III. Lessons for Chinese TCM
What can we learn from this?
1. Stop internal strife. Any science should allow many schools, contend, learn from each other, share strengths — never suppress or exclude. The Japanese TCM history shows this vividly. In Ming-Qing transition, Japanese kampo had reached a level; if not for the Ancient-Formula and Later-Generation struggle, kampo might not have fallen, or in the 1890s revival might not have been rejected by 28 votes. The current kampo would not be limited to 210 formulas.

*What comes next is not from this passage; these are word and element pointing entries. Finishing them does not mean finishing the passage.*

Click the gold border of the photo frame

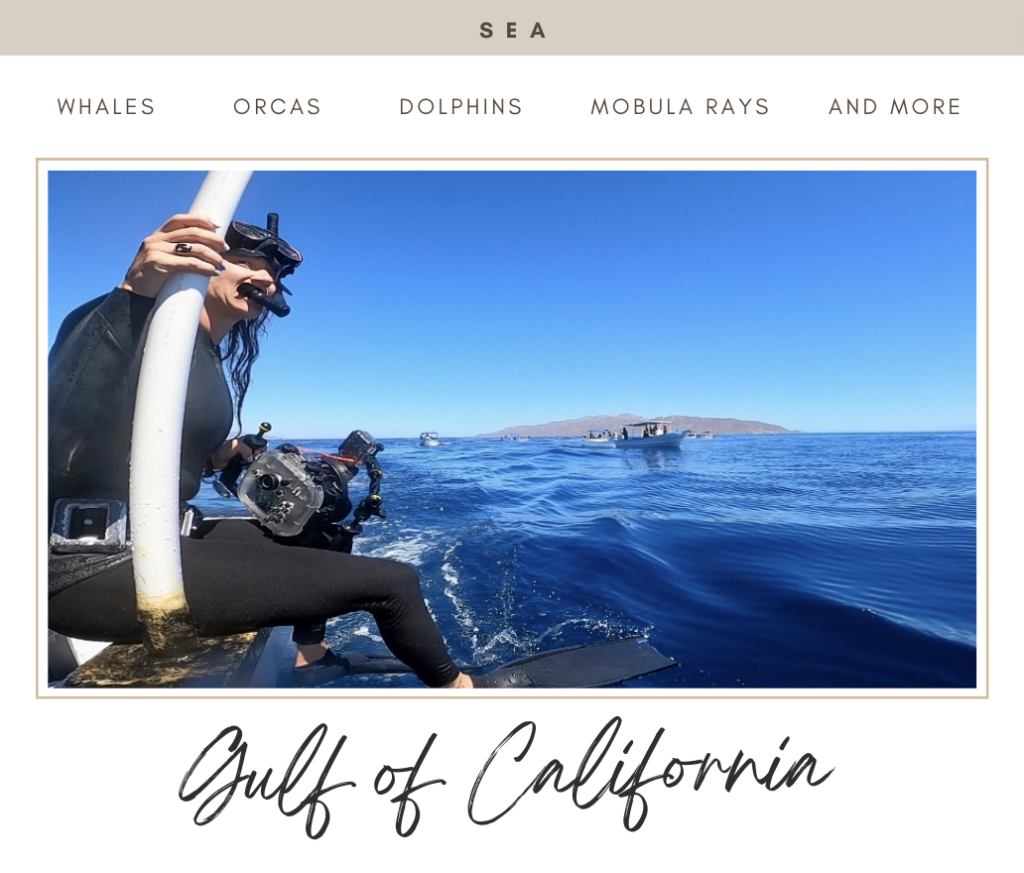coord(512,161)
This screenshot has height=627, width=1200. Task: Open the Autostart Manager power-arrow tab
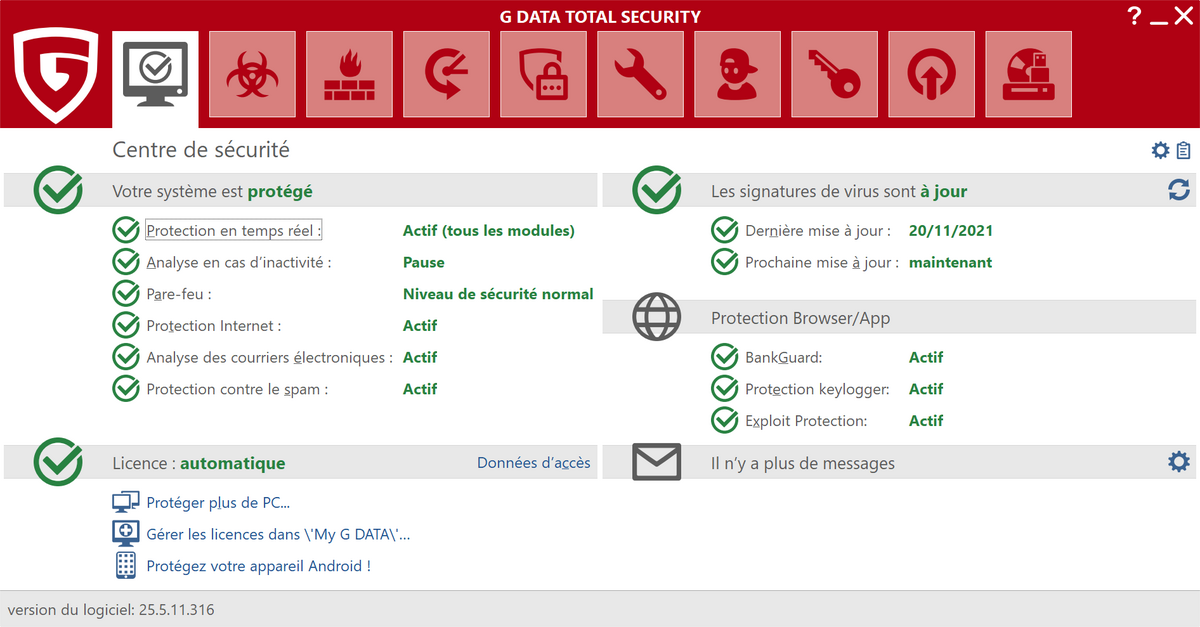(931, 74)
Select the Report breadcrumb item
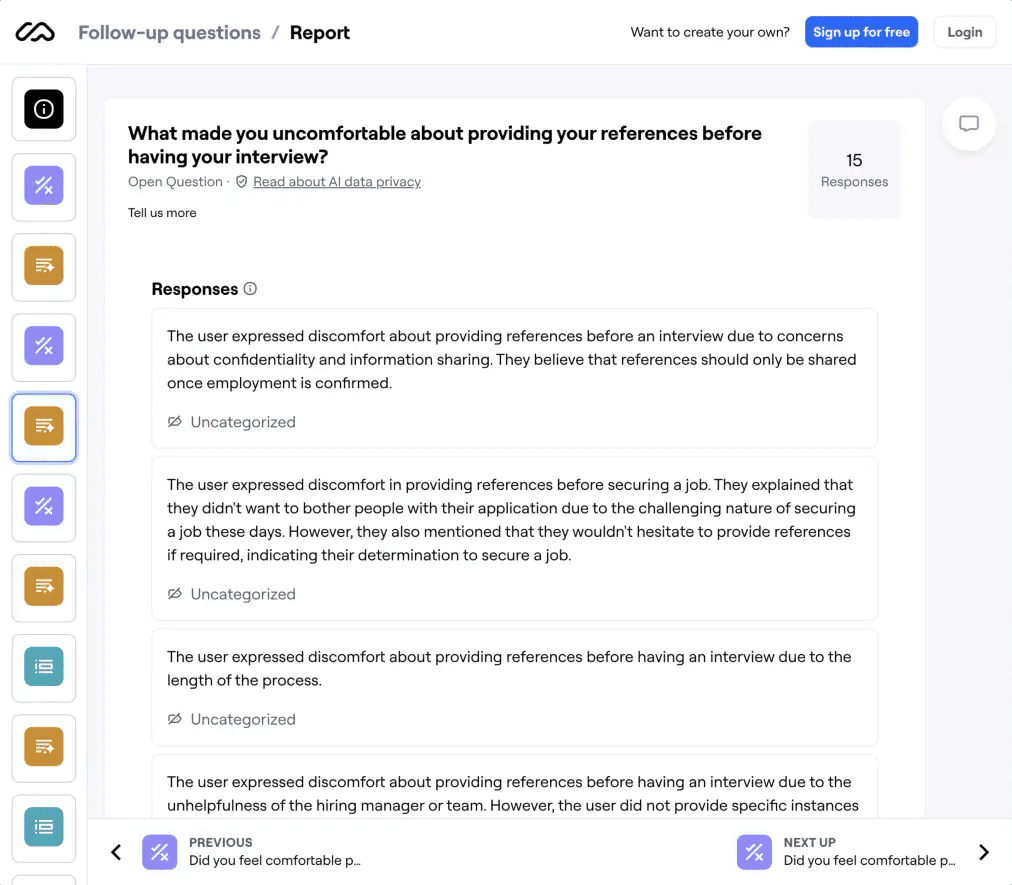 tap(320, 33)
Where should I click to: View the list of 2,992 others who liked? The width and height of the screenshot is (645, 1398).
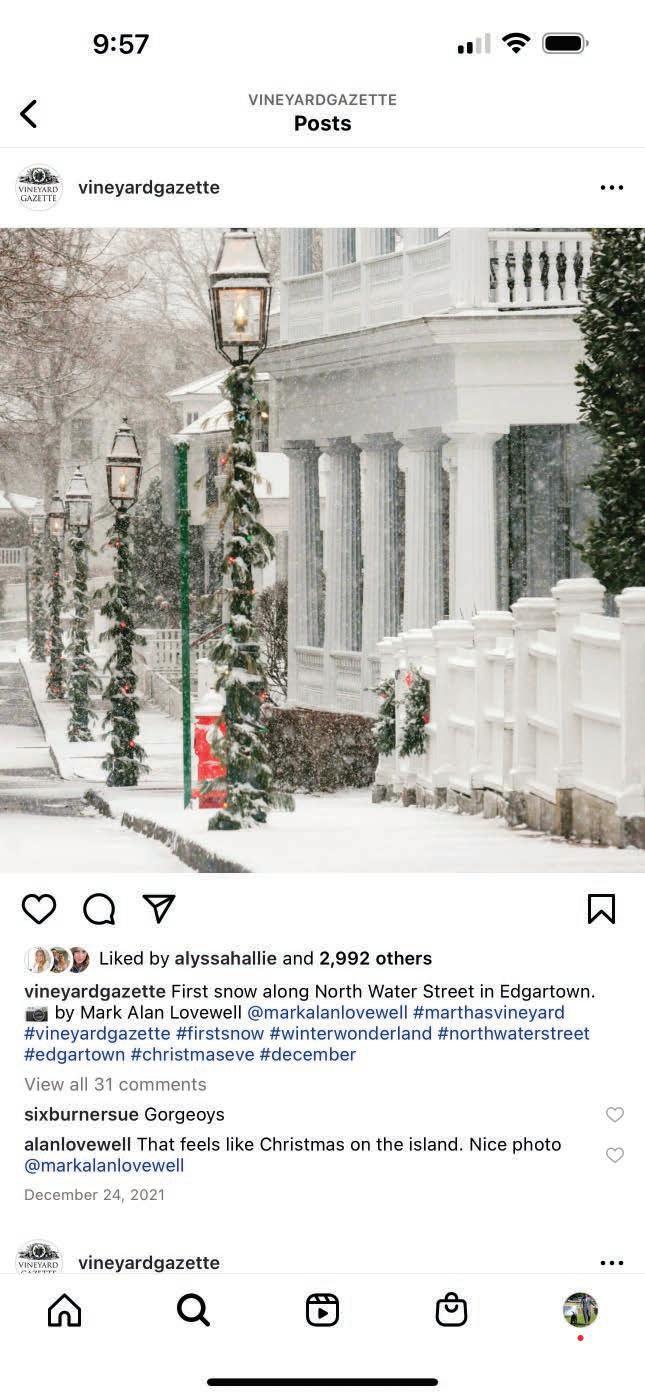click(x=375, y=958)
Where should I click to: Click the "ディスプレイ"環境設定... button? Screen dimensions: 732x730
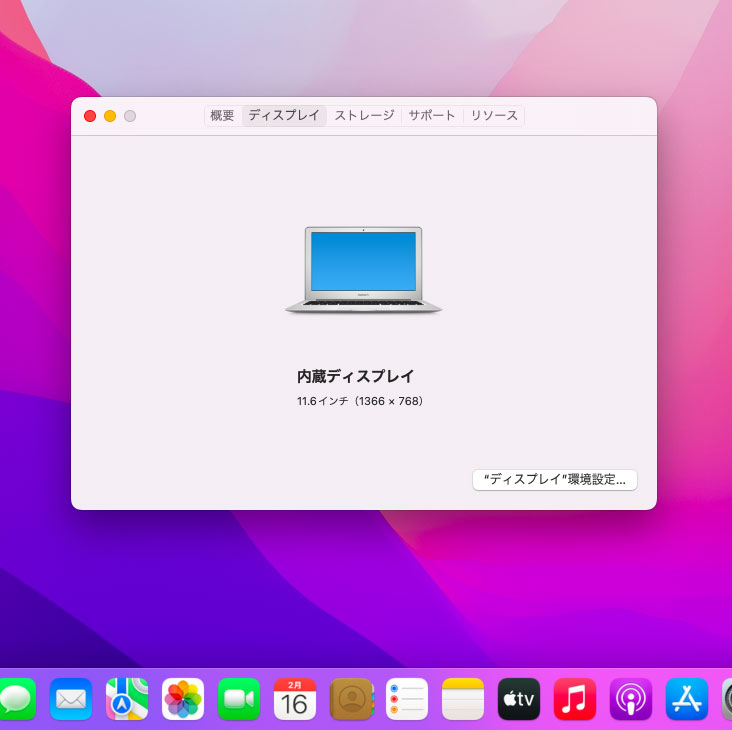click(555, 479)
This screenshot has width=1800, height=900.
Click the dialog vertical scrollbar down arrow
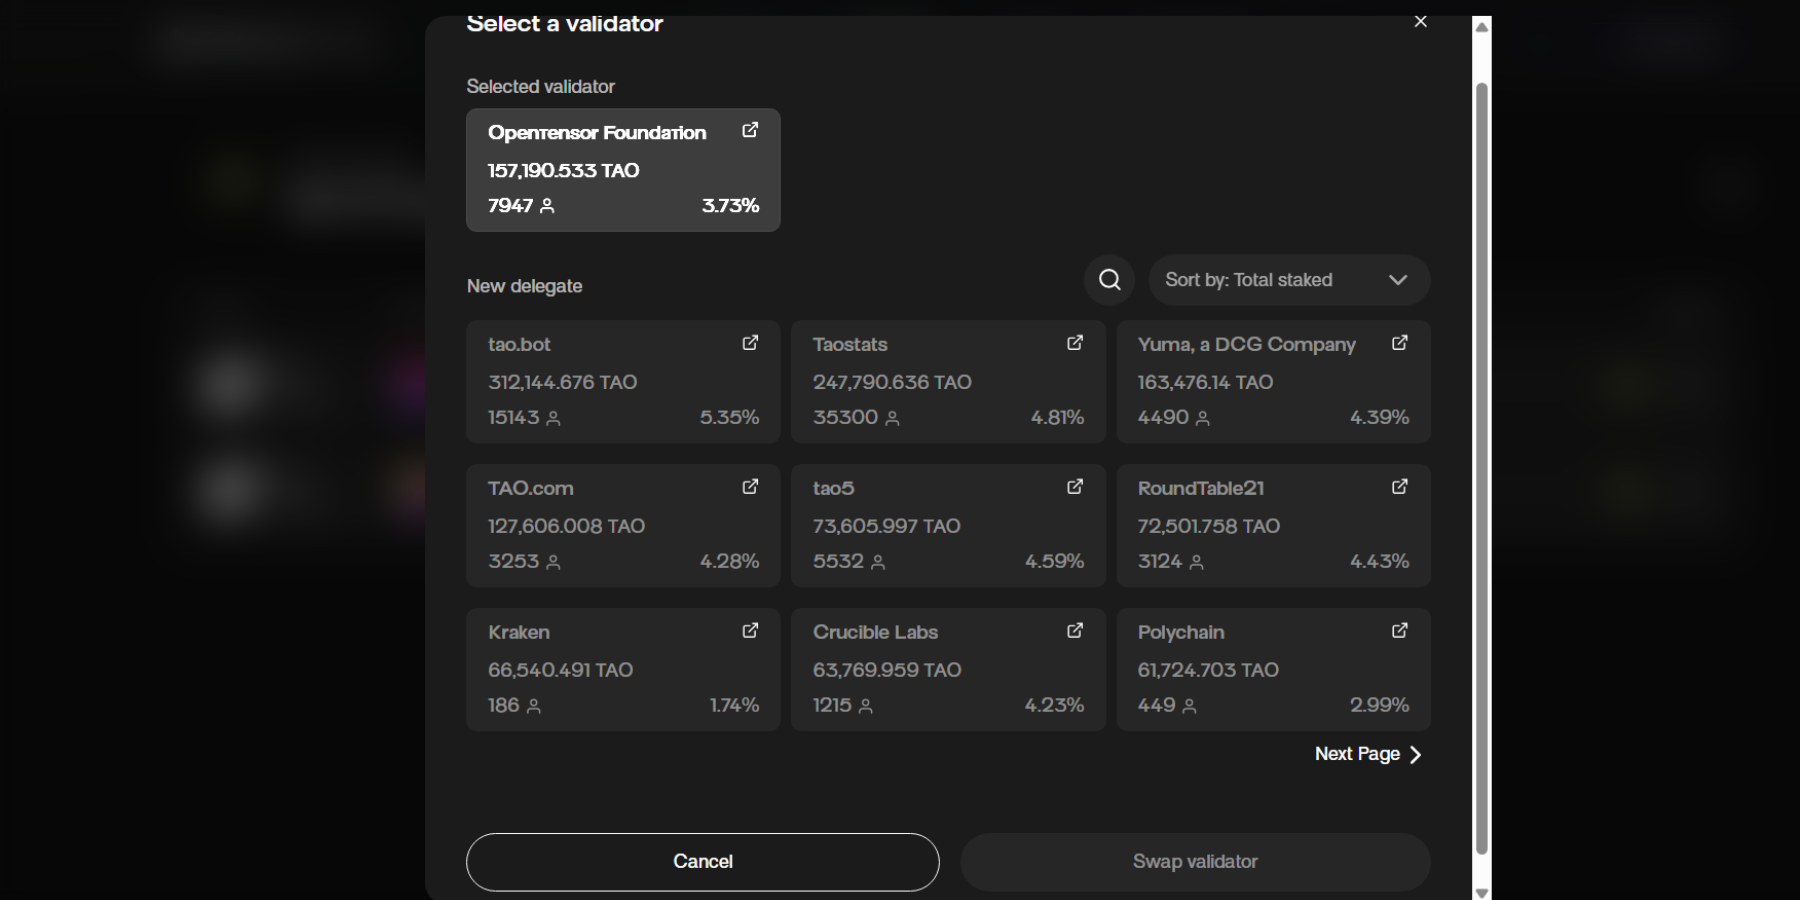1482,892
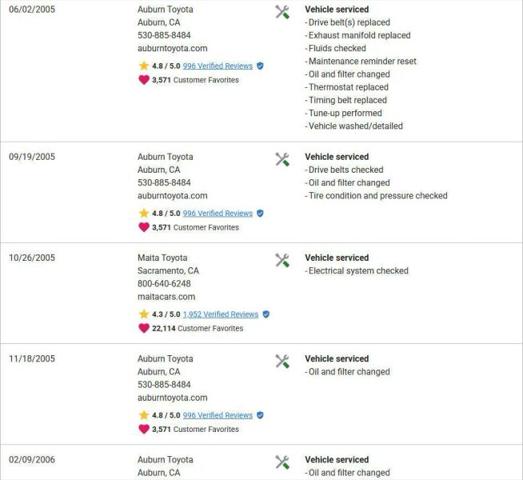Click the wrench icon for 11/18/2005 service
This screenshot has height=480, width=523.
pos(282,362)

2. Wrong policy decisions. Japanese kampo's main responsibility for its state lies with government policy. The Meiji Physicians' Law: only Western-trained physicians who pass the national exam may practice; kampo practitioners are not physicians. From then kampo went into the cold palace. To this day Japan has not one kampo higher-education institution. The fruit of millennia of forebears' labor — destroyed in a stroke, still un-recovered. This great historical lesson should make us reflect deeply. Bringing in foreign advanced science is unobjectionable; wholesale rejection of one's own culture brings unalterable result. Modern China too has heard calls to abolish TCM; in recent years certain so-called scientists have called TCM pseudo-science and called for its banning. Their learning is shallow, their motives sinister — they are criminals of the Chinese nation. By Japanese TCM's history and present state, let us rethink our policy and direction. We must redouble effort and lift Chinese medicine forward.